- Artist: Augustus Wall Callcott
- Year: 1822
- Type: Oil on canvas, landscape painting
- Dimensions: 160 cm × 259 cm (63 in × 102 in)
- Location: National Maritime Museum, London;

= Smugglers Alarmed by an Unexpected Change from Hazy Weathers, while Landing their Cargo =

Painting by Augustus Wall Callcott

Smugglers Alarmed by an Unexpected Change from Hazy Weathers, while Landing their Cargo is an oil painting by the British artist Augustus Wall Callcott, from 1822.

==History and description==
Combining elements of landscape painting and genre painting it depicts a band of smugglers attempting to land their contraband cargo on the southern English coast, who are disturbed by a sudden change in the weather. It is set on an imaginary stretch of coast, although possibly inspired by cliffs near Hastings in Sussex. The work was commissioned by the Hampshire Member of Parliament Sir Thomas Heathcote.

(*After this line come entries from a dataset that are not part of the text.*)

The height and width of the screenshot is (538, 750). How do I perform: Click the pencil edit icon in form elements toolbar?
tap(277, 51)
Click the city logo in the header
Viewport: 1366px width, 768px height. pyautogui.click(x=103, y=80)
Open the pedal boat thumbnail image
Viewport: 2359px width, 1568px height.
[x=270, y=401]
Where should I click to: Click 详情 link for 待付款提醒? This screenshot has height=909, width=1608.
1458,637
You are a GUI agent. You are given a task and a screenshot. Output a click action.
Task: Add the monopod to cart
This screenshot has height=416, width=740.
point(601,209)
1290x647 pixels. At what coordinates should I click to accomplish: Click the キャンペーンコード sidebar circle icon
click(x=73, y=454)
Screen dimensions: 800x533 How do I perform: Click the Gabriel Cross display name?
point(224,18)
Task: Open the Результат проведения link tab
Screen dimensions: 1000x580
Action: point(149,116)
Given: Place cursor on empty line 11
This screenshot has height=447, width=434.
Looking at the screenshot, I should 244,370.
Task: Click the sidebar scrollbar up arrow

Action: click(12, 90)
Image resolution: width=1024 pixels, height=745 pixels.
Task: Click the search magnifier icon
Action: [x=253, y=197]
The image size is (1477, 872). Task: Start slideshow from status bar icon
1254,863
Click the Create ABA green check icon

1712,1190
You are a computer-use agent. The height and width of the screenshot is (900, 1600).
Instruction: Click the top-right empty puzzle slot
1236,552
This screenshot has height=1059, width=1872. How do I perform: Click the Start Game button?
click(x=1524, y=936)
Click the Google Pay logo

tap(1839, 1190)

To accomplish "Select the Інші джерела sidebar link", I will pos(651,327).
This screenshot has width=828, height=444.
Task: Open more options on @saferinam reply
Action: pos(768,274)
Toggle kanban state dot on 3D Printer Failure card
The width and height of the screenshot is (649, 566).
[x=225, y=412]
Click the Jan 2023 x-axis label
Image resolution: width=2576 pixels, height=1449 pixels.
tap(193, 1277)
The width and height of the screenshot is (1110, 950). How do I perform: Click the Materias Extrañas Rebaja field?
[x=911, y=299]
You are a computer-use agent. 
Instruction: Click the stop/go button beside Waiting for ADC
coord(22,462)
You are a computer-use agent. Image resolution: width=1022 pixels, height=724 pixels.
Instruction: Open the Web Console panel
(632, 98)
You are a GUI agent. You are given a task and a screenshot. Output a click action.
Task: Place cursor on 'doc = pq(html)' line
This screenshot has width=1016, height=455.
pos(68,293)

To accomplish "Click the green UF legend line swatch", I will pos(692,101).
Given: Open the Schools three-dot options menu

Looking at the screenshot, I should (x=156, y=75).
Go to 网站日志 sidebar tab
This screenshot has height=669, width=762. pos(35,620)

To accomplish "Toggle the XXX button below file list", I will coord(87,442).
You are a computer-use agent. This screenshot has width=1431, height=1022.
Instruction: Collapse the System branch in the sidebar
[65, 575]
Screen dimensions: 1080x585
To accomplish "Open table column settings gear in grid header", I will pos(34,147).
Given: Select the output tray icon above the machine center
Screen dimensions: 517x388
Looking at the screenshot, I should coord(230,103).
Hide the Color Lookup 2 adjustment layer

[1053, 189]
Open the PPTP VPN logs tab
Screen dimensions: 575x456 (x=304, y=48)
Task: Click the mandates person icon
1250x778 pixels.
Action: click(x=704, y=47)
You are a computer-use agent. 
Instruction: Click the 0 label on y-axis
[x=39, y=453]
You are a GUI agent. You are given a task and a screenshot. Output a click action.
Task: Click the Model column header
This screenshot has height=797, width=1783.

It was shown at the Royal Academy Exhibition of 1822 at Somerset House. The Scots Magazine described it as the "finest work in the exhibition", with the exception of David Wilkie's Chelsea Pensioners Reading the Waterloo Dispatch and amongst the only works on display, along with Thomas Lawrence's portraits, to "evince real genius". Today the painting is in the collection of the National Maritime Museum, having been acquired in 2012.